The point is that these are 3 different holes and the base of the highback is stiff, so if you want to move it you have to undo both screws and realign the holes with the screw, you cannot just loosen the screw. 

And since as I said the base of the highback is stiff, you have to change position to both sides of the highback. I mean, if the 3 holes are aligned 3-2-1 on the left side and 1-2-3 on the right side (i am talking about the same binding, not different feet), the binding came with screws in the hole #2 on both sides. If I want to change the position of the highback, I can have the screw in hole #3 on the left and hole #1 on the right or viceversa (#1 and #3). I cannot have #2 on one side and #1 or #3 on the other because the base of the highback is too stiff. 
I know it might sound complicated at first...


----------



## CoopersTroopers

lorcar said:


> And since as I said the base of the highback is stiff, you have to change position to both sides of the highback. I mean, if the 3 holes are aligned 3-2-1 on the left side and 1-2-3 on the right side (i am talking about the same binding, not different feet), the binding came with screws in the hole #2 on both sides. If I want to change the position of the highback, I can have the screw in hole #3 on the left and hole #1 on the right or viceversa (#1 and #3). I cannot have #2 on one side and #1 or #3 on the other because the base of the highback is too stiff.
> I know it might sound complicated at first...


Ride uses the same system on their bindings, though a few of the 2011 bindings are getting a more variable adjustment system instead of the three hole system.

I'm not really understanding what you are trying to do here. The boot won't touch the highback? Push the boot farther back into the heelcup. Where is it not touching? Have you even adjusted the forward lean yet? That will eliminate not touching your boot, but you must drive the boot as far into the heel as you can first.

I say you stop all of this fussing over it and get out and ride it if you can. It's all plainly obvious what you need to adjust once you get out there.


----------



## lorcar

i guess you r right, but not chance to try it now...
I tried to push the boot into the heelcup, but it doesnt go in anymore.


----------



## CoopersTroopers

lorcar said:


> i guess you r right, but not chance to try it now...
> I tried to push the boot into the heelcup, but it doesnt go in anymore.

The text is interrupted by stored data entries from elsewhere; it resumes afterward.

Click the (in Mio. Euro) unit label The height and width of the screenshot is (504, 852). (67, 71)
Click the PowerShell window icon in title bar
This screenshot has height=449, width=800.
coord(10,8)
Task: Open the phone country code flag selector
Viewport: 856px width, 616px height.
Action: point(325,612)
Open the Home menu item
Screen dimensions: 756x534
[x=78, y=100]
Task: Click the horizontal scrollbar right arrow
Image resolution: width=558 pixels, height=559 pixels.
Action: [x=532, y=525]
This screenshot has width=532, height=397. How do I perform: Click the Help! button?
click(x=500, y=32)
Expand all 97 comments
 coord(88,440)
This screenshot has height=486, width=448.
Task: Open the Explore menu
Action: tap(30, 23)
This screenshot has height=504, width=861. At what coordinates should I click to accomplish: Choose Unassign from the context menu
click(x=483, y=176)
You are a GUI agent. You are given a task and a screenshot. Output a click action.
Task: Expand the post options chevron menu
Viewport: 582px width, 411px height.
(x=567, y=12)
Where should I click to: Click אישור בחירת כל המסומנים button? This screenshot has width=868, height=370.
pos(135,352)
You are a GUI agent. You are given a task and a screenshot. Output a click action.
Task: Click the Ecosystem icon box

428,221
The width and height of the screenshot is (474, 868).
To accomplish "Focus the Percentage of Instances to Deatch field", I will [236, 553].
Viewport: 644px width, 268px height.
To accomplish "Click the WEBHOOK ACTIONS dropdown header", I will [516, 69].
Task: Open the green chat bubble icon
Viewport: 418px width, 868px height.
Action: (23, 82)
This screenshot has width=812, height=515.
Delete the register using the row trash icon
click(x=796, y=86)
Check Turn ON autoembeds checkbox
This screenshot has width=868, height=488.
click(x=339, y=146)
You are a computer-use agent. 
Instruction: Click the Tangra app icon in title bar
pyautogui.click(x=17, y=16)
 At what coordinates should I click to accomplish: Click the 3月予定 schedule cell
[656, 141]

Then it's probably as far as it will go as the boot must be pushing against something. Where is the gap you are seeing? Have you angled your highbacks forward/set the forward lean?


----------



## lorcar

the gap is the the one you see in the pics I posted in the previous page, it's between the boot and the highback, it's a little gap, but I am concerned because I do not have it on the other foot


----------



## BliND KiNK

Try to mirror the set up of the other boot? Or you may even have more forward lean on the boot with no problems.. my highbacks are not always touching the top of my boot... unless I'm driving into them.. but I don't use any forward lean.. because I'm the boss.. or something.


----------